+++ TEXT PASSAGE +++

DR. CHALMERS was licensed as a preacher of the gospel by the Presbytery of St. Andrews on the 31st July 1799. In December 1801, he became assistant to the Rev. Mr. Elliot, minister of Cavers, a parish lying along the banks of the Teviot, a few miles from Hawick. As Mr. Elliot was laid aside by his infirmities, the pulpit duties devolved wholly upon his assistant, after a regular discharge of which for a period of about nine months, Dr. Chalmers left Cavers in September 1802. He was ordained as minister of the parish of Kilmany, in Fifeshire, on the 12th of May 1803; and twelve of the most important and most fruitful years of his life were spent in this peaceful retreat. In the autumn of 1815, he was removed to Glasgow, in which city eight years of incessant but triumphant toil were devoted to all the different kinds of ministerial labour. In November 1823, he finally resigned the pulpit for the professor's chair. He was twenty-three years of age at the date of his ordination, and forty-three when he gave up his charge-his ministry as an ordained clergyman covering thus the space of twenty years.

+++

[GIVEN REQUEST A]
In the listing, starting with the line with "Click the year 2024" and going on through the end of the listing, switch every "screenshot" to "image" and leave everything else unchanged. Return only those lines.
The passage about Dr. Chalmers and the listing are independent of each other.

+++ INPUT ROWS +++

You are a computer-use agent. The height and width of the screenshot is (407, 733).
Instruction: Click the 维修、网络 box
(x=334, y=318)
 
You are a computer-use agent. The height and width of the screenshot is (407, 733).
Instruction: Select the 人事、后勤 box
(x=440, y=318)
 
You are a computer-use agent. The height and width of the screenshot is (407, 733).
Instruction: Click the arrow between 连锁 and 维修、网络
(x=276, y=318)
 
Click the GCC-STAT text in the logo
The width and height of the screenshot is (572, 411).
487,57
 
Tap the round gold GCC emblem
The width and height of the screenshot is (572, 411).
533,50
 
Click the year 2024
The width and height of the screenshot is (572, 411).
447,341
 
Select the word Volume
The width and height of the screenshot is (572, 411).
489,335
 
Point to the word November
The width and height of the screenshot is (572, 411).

+++

[GIVEN REQUEST B]
According to the passage about Dr. Chalmers, in which parish was he ordained as minister on the 12th of May 1803?

[EXERCISE OUTPUT A]
Click the year 2024
The width and height of the image is (572, 411).
447,341
 
Select the word Volume
The width and height of the image is (572, 411).
489,335
 
Point to the word November
The width and height of the image is (572, 411).

[EXERCISE OUTPUT B]
The parish of Kilmany, in Fifeshire.